Two interfaces are in development to enhance the AV-30-C: The APA-Mini will interface to legacy autopilots to track heading starting with the S-TECs (estimated cost is $300-$400). However, it is uAvionix’s goal to be able to interface to most “viable” legacy or current autopilots in the future. A more sophisticated autopilot interface is planned for the future that will add features and may be able to replace existing vacuum AIs that serve as position sensors for the most popular legacy autopilots.

I would have to say that uAvionix has done it again. The AV-30-C provides a very capable solution to the rising concerns about vacuum systems in light airplanes and, again, at a price point that even an active VFR pilot can consider.
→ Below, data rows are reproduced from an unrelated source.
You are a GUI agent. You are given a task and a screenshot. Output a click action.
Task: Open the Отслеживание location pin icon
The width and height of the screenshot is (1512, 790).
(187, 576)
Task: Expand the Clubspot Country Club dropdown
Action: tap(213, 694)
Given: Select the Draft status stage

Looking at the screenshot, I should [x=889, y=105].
uAvionix AV-20-S 2-inch certified backup EFIS
$895 plus installation

I would be remiss if I did not also mention the AV-20-S. The AV-20-S is compact and amazing! The AV-20 is not certified as primary to replace your existing horizon. It is designed and certified as a backup instrument that does 75% of what the 3-inch AV-30 does in a 2-inch package. It would be a great backup to a mechanical vacuum AI! The AV-20-S provides 12 functions including AOA, backup attitude, true airspeed, and density altitude (with OAT probe) and a lot more, including a clock/count down timer. The AV-20-S would make a great replacement for your old analog clock and therefore turn that 2-inch hole into something significant especially if you have any interest in the new uAvionix tailBeaconX!

uAvionix tailBeaconX and skyBeaconX
Certified price to be announced

Here is another problem and solution that uAvionix is tackling. The skyBeacon and tailBeacon provide very affordable ADS-B Out solutions for pilots who plan to stay within the confines of the U.S. border. These are UATs (universal access transceivers) that work on 978 MHz and are only legal in the U.S. Pilots in the northern states who see Canada as a destination were likely surprised to see that Canada has decided to go in a different direction than the U.S. with ADS-B.
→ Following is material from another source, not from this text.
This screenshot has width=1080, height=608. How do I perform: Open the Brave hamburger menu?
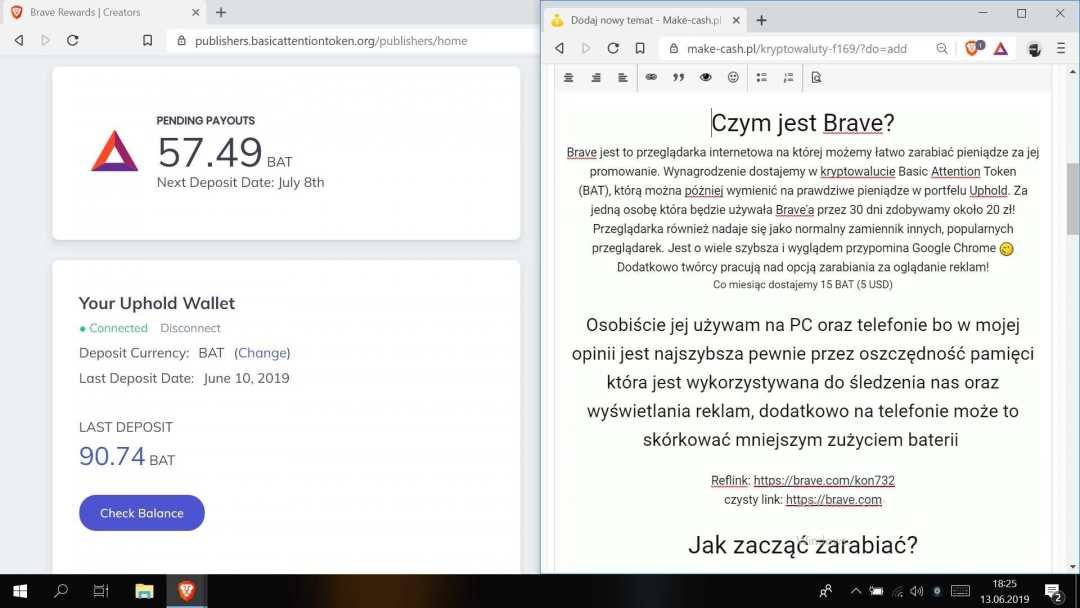(x=1060, y=48)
Canada will require diversity or, in short, a top and bottom antenna and they will require 1090 MHz like the rest of the world. If you look at the photo of the tailBeaconX, you may think it is just a tailBeacon with two antennas, but you would be way off. The tailBeaconX is not a UAT: It is a Mode S/ES transponder on 1090 MHz with diversity and compatible with the Aerion space-based ADS-B satellite system that Canada is adopting. Canada’s ADS-B mandate appears to be a few years away but uAvionix is already on it. Controlling the tailBeaconX or skyBeaconX (in development) will require either an EFIS panel (currently with limited options) or an AV-30-C or AV-20-S for code changes and squawking. Both the AV-30-C or the AV-20-S will be able to control the X. In my opinion, the AV-20-S makes the most sense here. In this configuration, the AV-20-S can meet the IFR requirement for a clock, control your Mode S transponder, and provide backup attitude, AOA, etc. in the event of an issue with your primary AI. UAvionix offers package pricing that includes both the X and the AV-20 or AV-30, and it appears that they plan to offer an upgrade path to pilots who currently own a skyBeacon or tailBeacon. Note that there are already Mode S ADS-B compliant transponders on the market with diversity, but they are significantly higher in price ($6,000 and up) and the tailBeaconX, as you might expect, requires considerably fewer hours to install. Note that the skyBeaconX wingtip version is also in the works.


UAvionix is relatively new to GA but they have already made a significant contribution. Compared to the big guys (Garmin, Avidyne, etc.), uAvionix has a small footprint but they have already taken some pretty big steps toward establishing themselves as a serious player. I suspect this will continue.